Material provided below:

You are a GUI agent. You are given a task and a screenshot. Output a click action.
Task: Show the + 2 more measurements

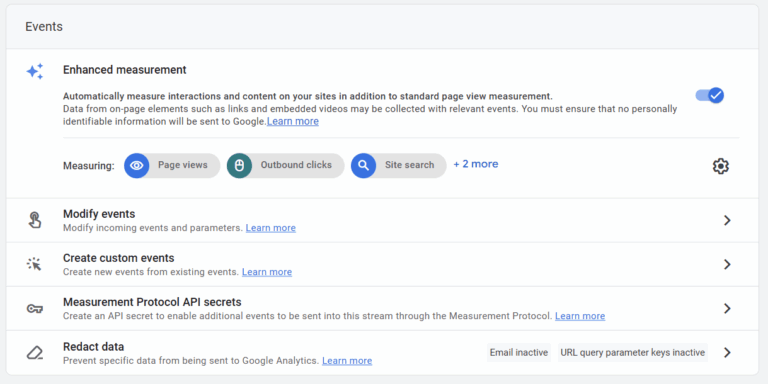[476, 164]
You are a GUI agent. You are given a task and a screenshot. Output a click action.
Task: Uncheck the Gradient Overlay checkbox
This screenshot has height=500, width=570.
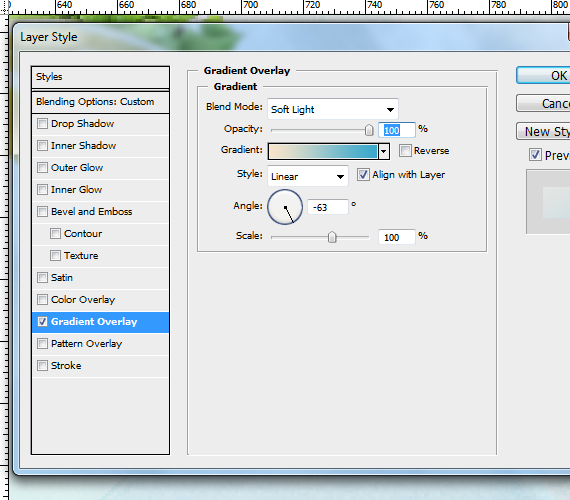[43, 322]
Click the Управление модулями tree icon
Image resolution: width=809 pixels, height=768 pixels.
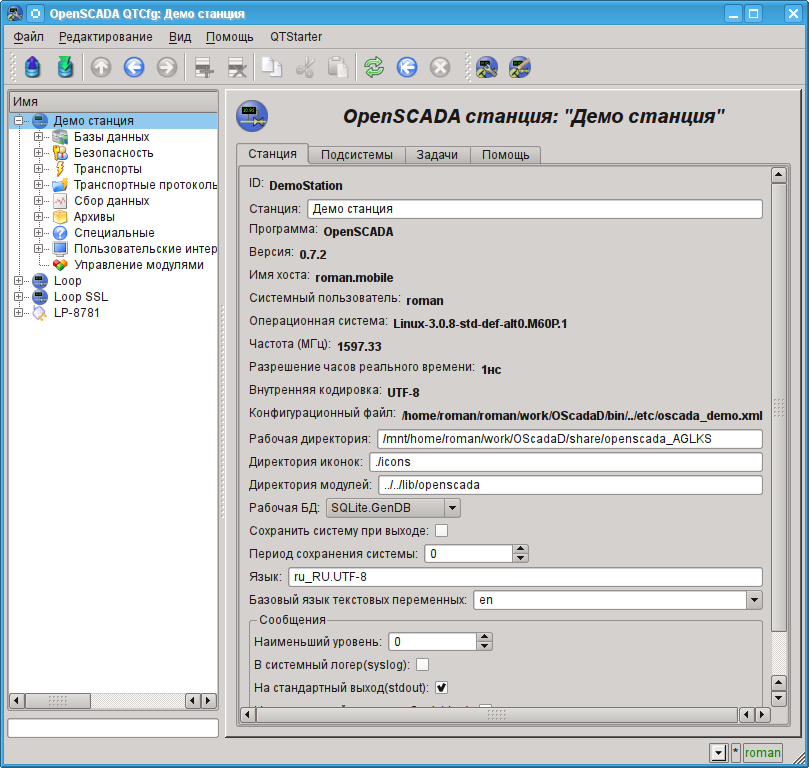[60, 265]
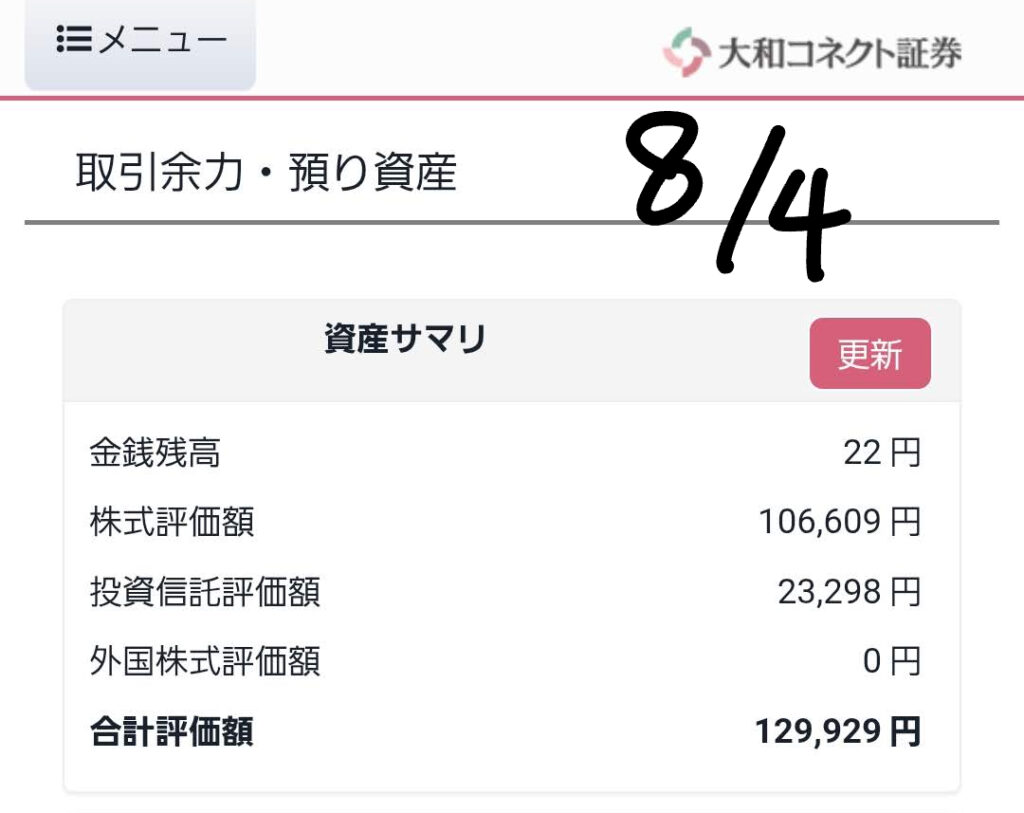The height and width of the screenshot is (813, 1024).
Task: Select the 株式評価額 row label
Action: (x=172, y=522)
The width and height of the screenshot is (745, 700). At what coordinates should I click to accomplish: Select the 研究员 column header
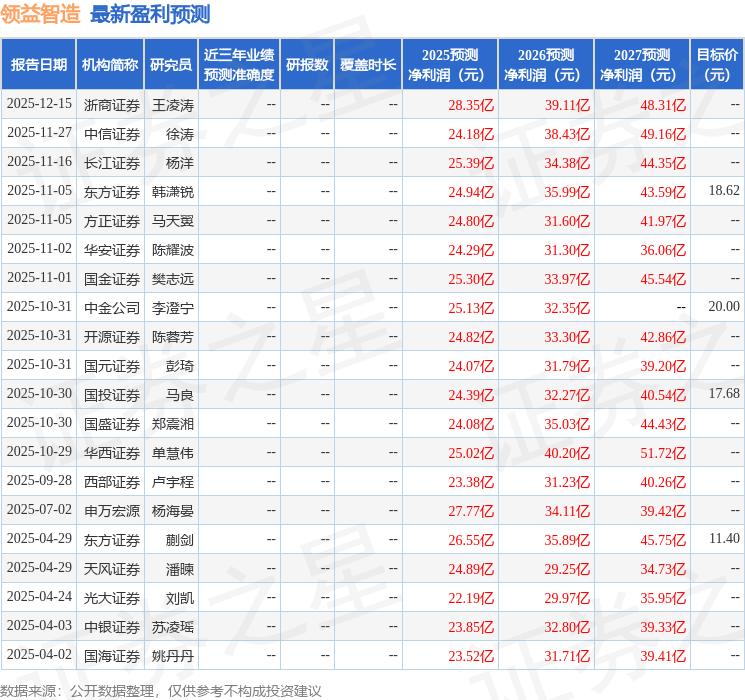coord(171,65)
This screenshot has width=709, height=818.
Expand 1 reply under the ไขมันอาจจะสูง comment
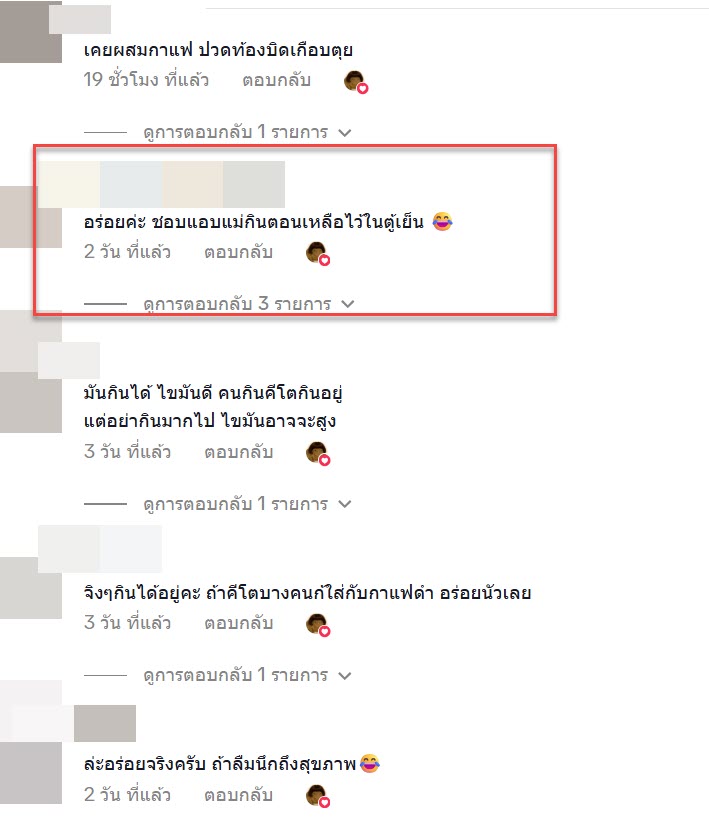coord(247,504)
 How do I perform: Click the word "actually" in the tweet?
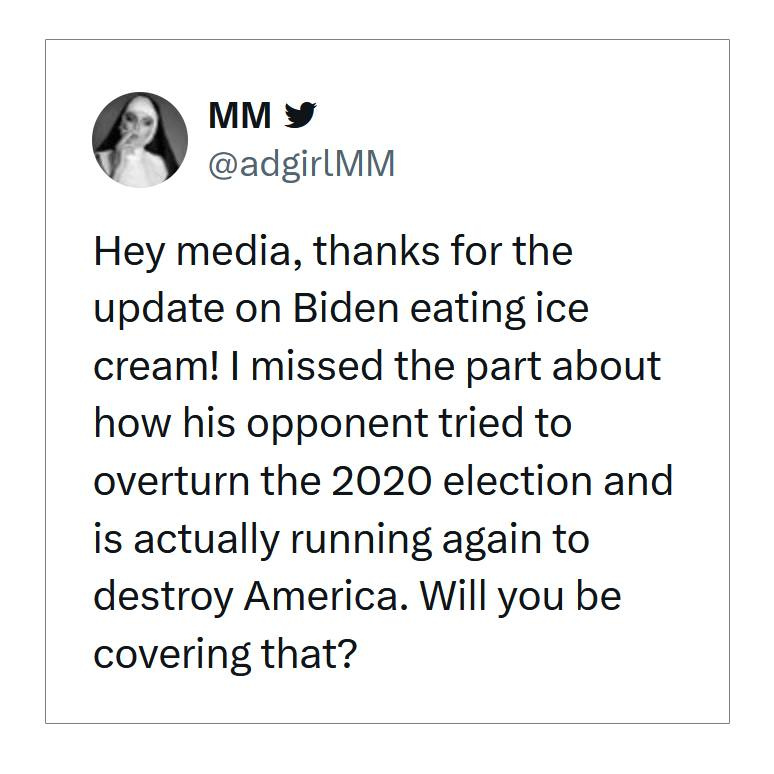pos(206,539)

End of Material provided.

§ About this task
From the line containing "Expand 1 reply" through the final line of the listing, copy every line exactly and nothing else. Skip the pictures.

§ Response to the task
Expand 1 reply under the ไขมันอาจจะสูง comment
coord(247,504)
 How do I perform: Click the word "actually" in the tweet?
pos(206,539)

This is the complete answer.